Arcos Principais: A Fúria do Cara-de-Barro (The Wrath of Clayface).
Publicação Original/ Brasil: Batman: The Dark Knight #22-25 e #23.3 (DC, 2013)/ Batman #22-23 e #27 (Panini, 2014).
Roteiro/ Arte: Gregg Hurwitz/ Alex Maleev.
O Batman provavelmente possui a melhor galeria de vilões dos quadrinhos, com alguns dos mais icônicos, como o Coringa ou o Pinguim. A Hera Venenosa é a minha preferida e recentemente acabei me apaixonando por outro de seus vilões: o Cara de Barro, ao ler a nova Detective Comics.

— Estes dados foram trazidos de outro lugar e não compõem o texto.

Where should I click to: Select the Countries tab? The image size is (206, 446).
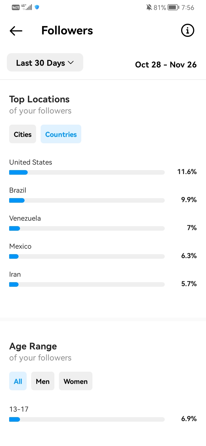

Ele é tão interessante, com um ótimo background: Basil Karlo era um ator de cinema, utilizando de seus poderes para moldar a aparência, porém seu corpo ficou fora de controle e passou a se manter cada vez mais na forma de barro. Agora no Rebirth, o Batman o recrutou para o lado dos mocinhos. Mas antes disso, ele sempre foi um super vilão. E procurando outras histórias dele, já que curti bastante, me indicaram esse arco em quatro partes escrito pelo Gregg Hurwitz (Vengeance of the Moon Knight) e com os desenhos de Alex Maleev (Demolidor), publicada originalmente em Batman – O Cavaleiro das Trevas #22-25 dos Novos 52. Ou seja, não é muito antiga. Na história, Hurwitz recria a origem do personagem (possivelmente ainda válida) e o coloca no centro das atenções, ao explorar sua necessidade de ser notado pelo público. Muito boa! Review com alguns spoilers!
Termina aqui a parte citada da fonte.